As declarações ocorrem em meio ao aumento da pressão nas redes sociais para que Maia aceite um pedido de afastamento contra Bolsonaro, devido ao agravamento da pandemia. A falta de oxigênio em Manaus, por exemplo, colocou em xeque a capacidade logística do governo em lidar com a crise. Além disso, declarações de Bolsonaro geraram críticas da oposição, que apresentou um novo pedido de impeachment.
A indignação aumentou ainda mais depois que foi revelado que o Ministério da Saúde recebeu avisos do governo do Amazonas sofre a falta de oxigênio dias antes do agravamento da situação no Estado, mas não teria adotado as medidas para evitar o colapso do sistema de saúde local.

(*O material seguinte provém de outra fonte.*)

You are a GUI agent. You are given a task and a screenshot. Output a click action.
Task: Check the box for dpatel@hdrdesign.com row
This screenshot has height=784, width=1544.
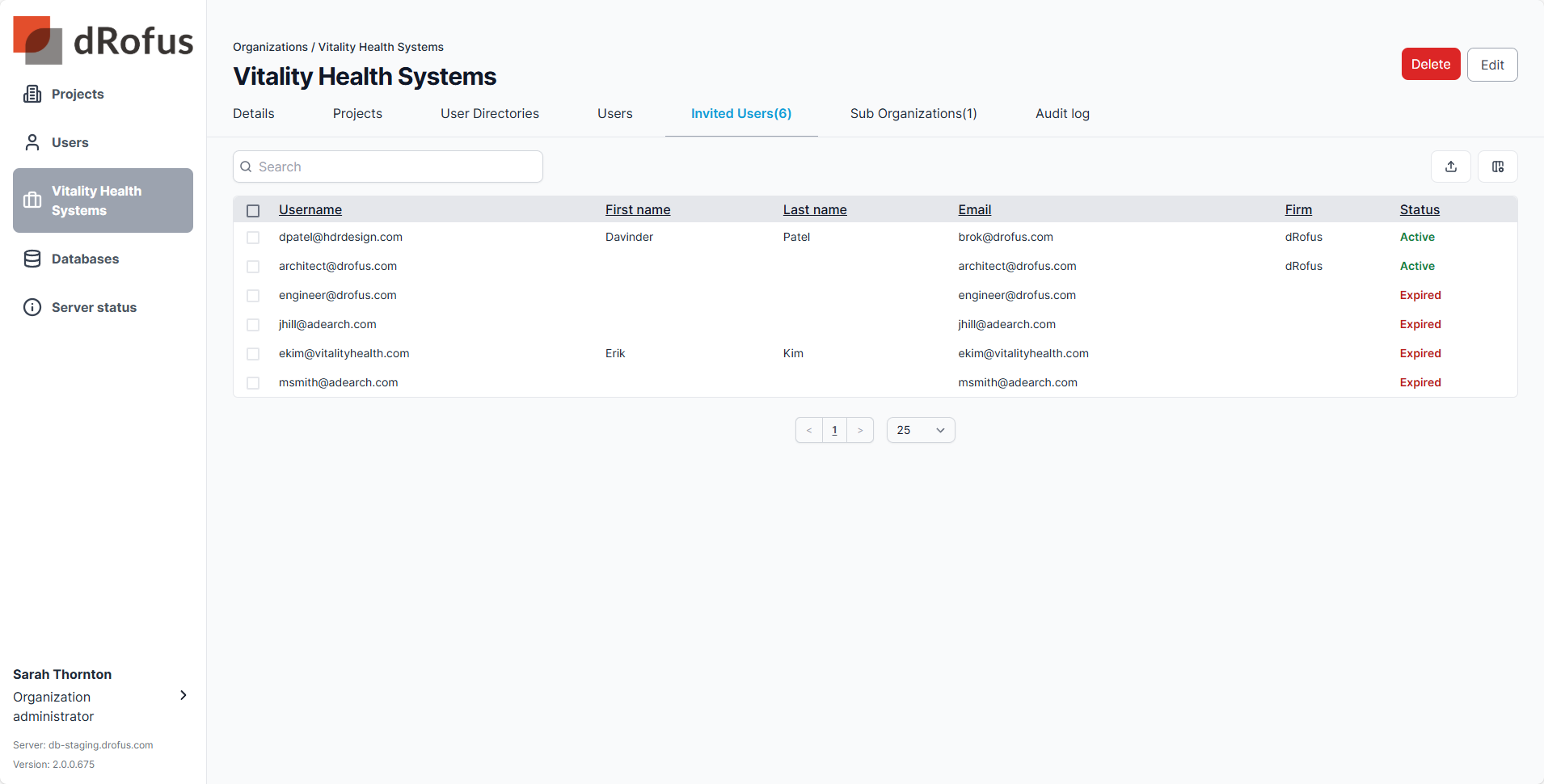point(253,238)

Reservadamente, aliados de Maia afirmam que os recentes desabafos do presidente da Câmara contra o chefe do Poder Executivo foram motivados por um “possível cansaço” em relação aos ataques sofridos pelos bolsonaristas e pelo próprio presidente da República nas redes sociais. Os movimentos recentes de Maia também são interpretados como um aceno à oposição em meio à disputa pelo comando da Casa. Como alguns integrantes de partidos de esquerda vêm flertando com Arthur Lira (PP-AL), candidato apoiado por Bolsonaro, o parlamentar do DEM passou a mencionar a possibilidade de um impeachment no futuro.

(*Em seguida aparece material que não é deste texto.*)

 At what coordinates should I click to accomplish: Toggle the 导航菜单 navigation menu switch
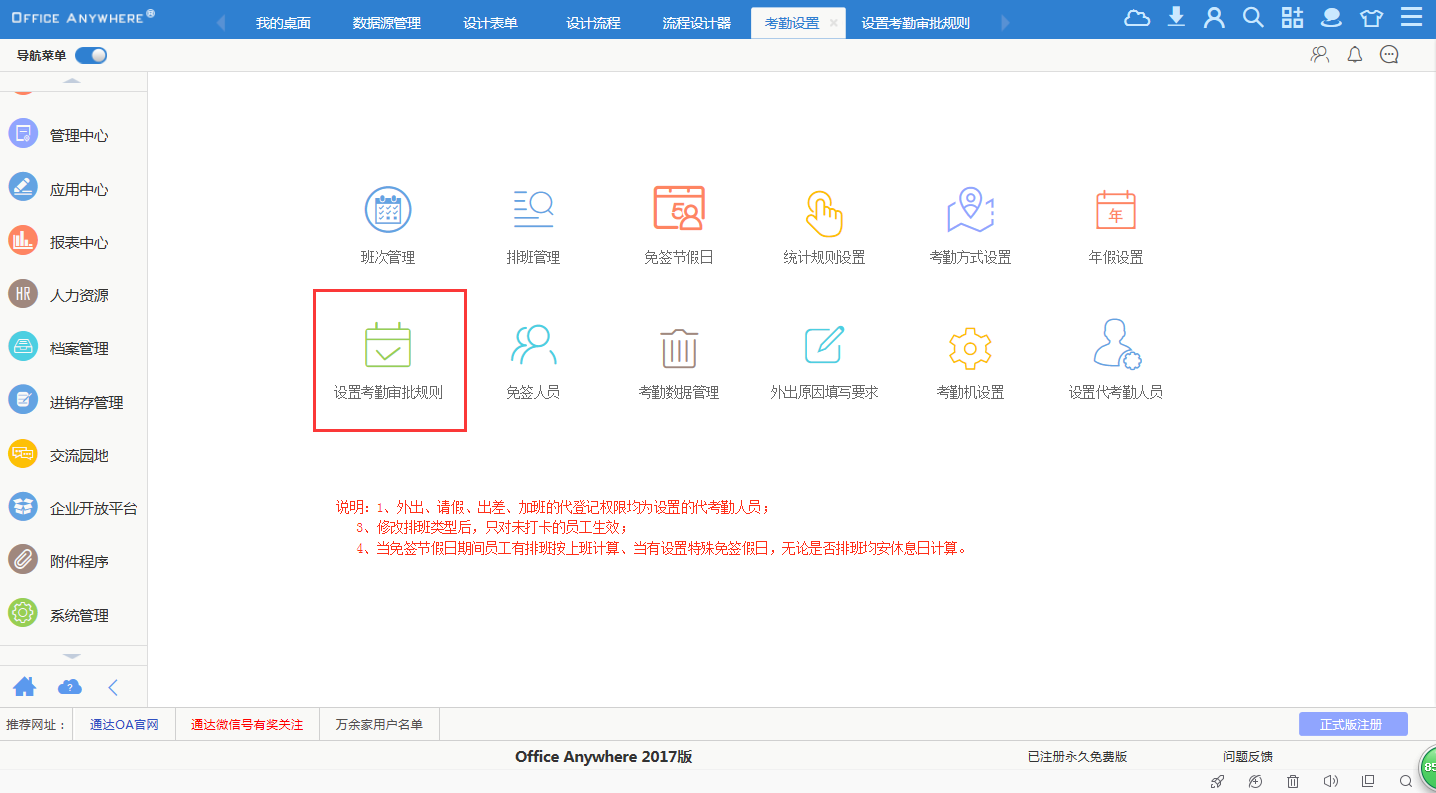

A ideia seria passar aos parlamentares a percepção de que um processo de afastamento tem mais chances de avançar, se a Câmara for comandada por um aliado dele do que por um deputado alinhado ao Palácio do Planalto. Apesar do aceno aos processos que estão à Mesa, a lembrança de que o “timing” pode não ser o adequado também está relacionado ao fato de que Maia não poderia acatar um dos pedidos de impeachment durante o recesso parlamentar. Desde o ano passado, ele pediu em mais de uma oportunidade que o presidente do Senado, Davi Alcolumbre (DEMAP), se juntasse a ele na autoconvocação dos trabalhos do Congresso em janeiro, para que se pudesse analisar medidas relacionadas ao combate ao coronavírus, aos efeitos da crise e ao plano nacional de vacinação. O presidente da Câmara precisaria também contar com apoio majoritário da Casa.

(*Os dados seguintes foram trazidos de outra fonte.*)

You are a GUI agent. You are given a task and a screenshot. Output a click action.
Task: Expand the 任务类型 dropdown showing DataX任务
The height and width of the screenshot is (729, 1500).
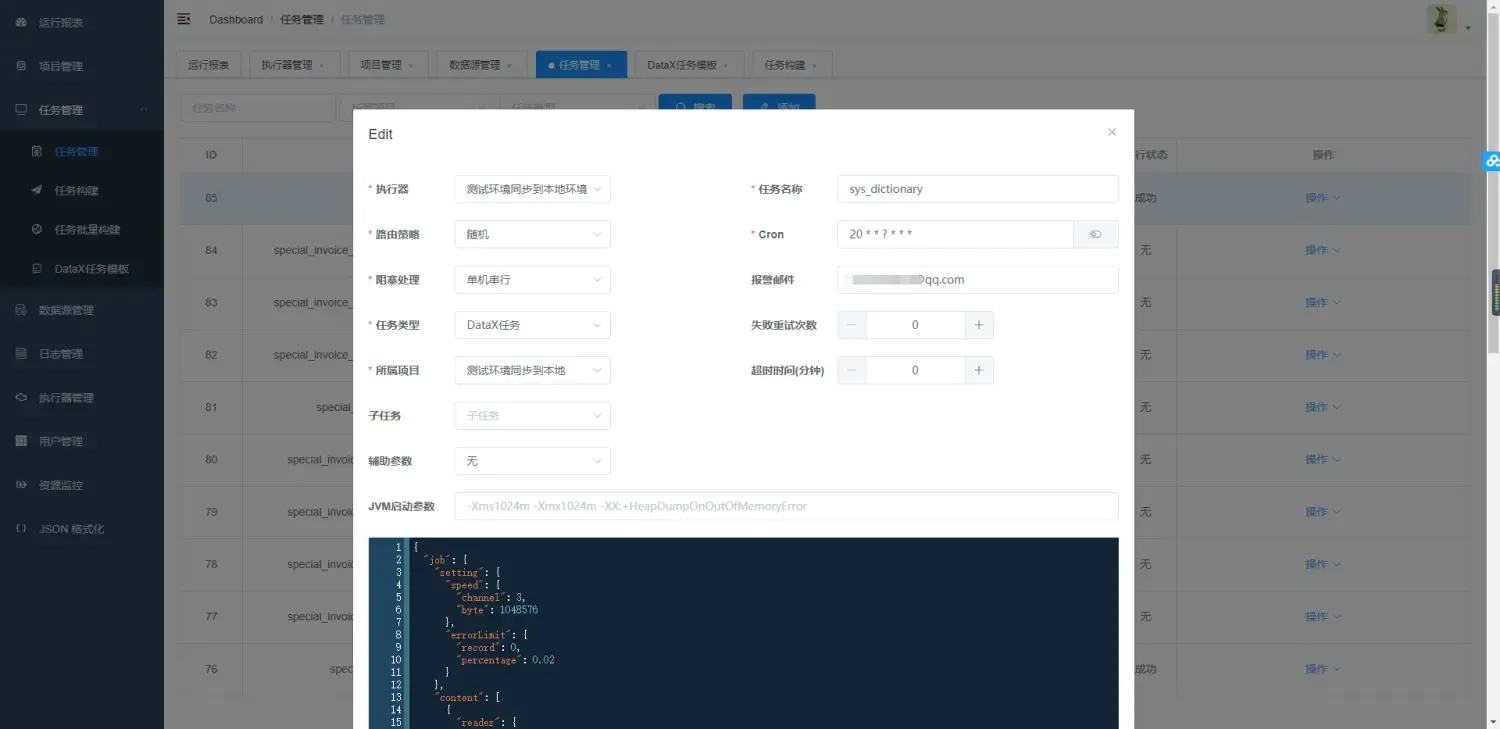click(x=532, y=324)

Além do impasse técnico, a abertura de um dos processos de impeachment ainda esbarra na avaliação de Maia de que ainda não há o clamor popular necessário para levar atuais aliados do Planalto a votarem pelo afastamento de Bolsonaro. Integrantes do grupo político de Maia avaliam que Alcolumbre não cederá à pressão do correligionário. De olho em um cargo na Esplanada dos Ministérios após deixar o comando do Senado, o amapaense está disposto a segurar o recesso e, assim, evitar que presidente da Câmara articule a favor de Baleia ou acolha um dos pedidos de impeachment.